(Stored records)
· · ·

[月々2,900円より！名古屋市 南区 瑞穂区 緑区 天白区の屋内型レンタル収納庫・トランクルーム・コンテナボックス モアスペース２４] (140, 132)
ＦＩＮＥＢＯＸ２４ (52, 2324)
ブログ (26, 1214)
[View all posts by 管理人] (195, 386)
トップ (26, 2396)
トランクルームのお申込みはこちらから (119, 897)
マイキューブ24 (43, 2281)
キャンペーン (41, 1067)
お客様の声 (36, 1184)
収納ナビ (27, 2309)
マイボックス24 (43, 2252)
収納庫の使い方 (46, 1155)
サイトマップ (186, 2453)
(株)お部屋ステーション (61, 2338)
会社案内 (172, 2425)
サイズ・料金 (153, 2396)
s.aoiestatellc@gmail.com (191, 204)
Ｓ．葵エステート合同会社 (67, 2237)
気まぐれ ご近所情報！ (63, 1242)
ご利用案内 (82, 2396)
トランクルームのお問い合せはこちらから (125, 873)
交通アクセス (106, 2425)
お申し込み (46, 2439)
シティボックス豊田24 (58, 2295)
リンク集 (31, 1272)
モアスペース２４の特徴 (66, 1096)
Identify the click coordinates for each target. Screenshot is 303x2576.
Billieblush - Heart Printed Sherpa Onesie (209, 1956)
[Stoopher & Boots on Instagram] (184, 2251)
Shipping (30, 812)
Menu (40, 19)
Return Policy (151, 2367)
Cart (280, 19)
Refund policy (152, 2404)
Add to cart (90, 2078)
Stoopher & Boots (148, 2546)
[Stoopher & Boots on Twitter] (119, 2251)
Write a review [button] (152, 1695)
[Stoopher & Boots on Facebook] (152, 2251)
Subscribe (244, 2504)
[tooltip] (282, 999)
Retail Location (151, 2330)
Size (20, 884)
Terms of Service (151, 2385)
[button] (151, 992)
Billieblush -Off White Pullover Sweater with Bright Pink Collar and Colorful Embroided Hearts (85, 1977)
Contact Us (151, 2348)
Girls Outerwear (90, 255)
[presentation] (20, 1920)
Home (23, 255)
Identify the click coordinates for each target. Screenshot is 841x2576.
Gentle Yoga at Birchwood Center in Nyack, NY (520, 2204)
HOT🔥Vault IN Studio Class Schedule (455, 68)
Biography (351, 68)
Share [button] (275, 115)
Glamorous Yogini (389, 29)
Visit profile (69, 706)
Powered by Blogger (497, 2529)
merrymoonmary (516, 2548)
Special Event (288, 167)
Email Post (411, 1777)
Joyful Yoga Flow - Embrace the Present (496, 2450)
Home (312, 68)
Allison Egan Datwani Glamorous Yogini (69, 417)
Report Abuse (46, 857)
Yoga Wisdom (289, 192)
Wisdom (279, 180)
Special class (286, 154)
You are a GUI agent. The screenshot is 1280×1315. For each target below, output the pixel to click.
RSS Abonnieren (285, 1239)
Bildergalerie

· · ·

REQUIRED ACTION. Would you transcribe all of the data, keeping each line exact?

RESULT OF THIS TASK.
[月々2,900円より！名古屋市 南区 瑞穂区 緑区 天白区の屋内型レンタル収納庫・トランクルーム・コンテナボックス モアスペース２４] (140, 132)
ＦＩＮＥＢＯＸ２４ (52, 2324)
ブログ (26, 1214)
[View all posts by 管理人] (195, 386)
トップ (26, 2396)
トランクルームのお申込みはこちらから (119, 897)
マイキューブ24 (43, 2281)
キャンペーン (41, 1067)
お客様の声 (36, 1184)
収納ナビ (27, 2309)
マイボックス24 (43, 2252)
収納庫の使い方 (46, 1155)
サイトマップ (186, 2453)
(株)お部屋ステーション (61, 2338)
会社案内 (172, 2425)
サイズ・料金 (153, 2396)
s.aoiestatellc@gmail.com (191, 204)
Ｓ．葵エステート合同会社 (67, 2237)
気まぐれ ご近所情報！ (63, 1242)
ご利用案内 (82, 2396)
トランクルームのお問い合せはこちらから (125, 873)
交通アクセス (106, 2425)
お申し込み (46, 2439)
シティボックス豊田24 (58, 2295)
リンク集 (31, 1272)
モアスペース２４の特徴 (66, 1096)
Identify the click coordinates for each target. Screenshot is 303x2576.
Billieblush - Heart Printed Sherpa Onesie (209, 1956)
[Stoopher & Boots on Instagram] (184, 2251)
Shipping (30, 812)
Menu (40, 19)
Return Policy (151, 2367)
Cart (280, 19)
Refund policy (152, 2404)
Add to cart (90, 2078)
Stoopher & Boots (148, 2546)
[Stoopher & Boots on Twitter] (119, 2251)
Write a review [button] (152, 1695)
[Stoopher & Boots on Facebook] (152, 2251)
Subscribe (244, 2504)
[tooltip] (282, 999)
Retail Location (151, 2330)
Size (20, 884)
Terms of Service (151, 2385)
[button] (151, 992)
Billieblush -Off White Pullover Sweater with Bright Pink Collar and Colorful Embroided Hearts (85, 1977)
Contact Us (151, 2348)
Girls Outerwear (90, 255)
[presentation] (20, 1920)
Home (23, 255)
Identify the click coordinates for each target. Screenshot is 841x2576.
Gentle Yoga at Birchwood Center in Nyack, NY (520, 2204)
HOT🔥Vault IN Studio Class Schedule (455, 68)
Biography (351, 68)
Share [button] (275, 115)
Glamorous Yogini (389, 29)
Visit profile (69, 706)
Powered by Blogger (497, 2529)
merrymoonmary (516, 2548)
Special Event (288, 167)
Email Post (411, 1777)
Joyful Yoga Flow - Embrace the Present (496, 2450)
Home (312, 68)
Allison Egan Datwani Glamorous Yogini (69, 417)
Report Abuse (46, 857)
Yoga Wisdom (289, 192)
Wisdom (279, 180)
Special class (286, 154)
You are a GUI agent. The screenshot is 1280×1315. For each target below, output the pixel to click.
RSS Abonnieren (285, 1239)
Bildergalerie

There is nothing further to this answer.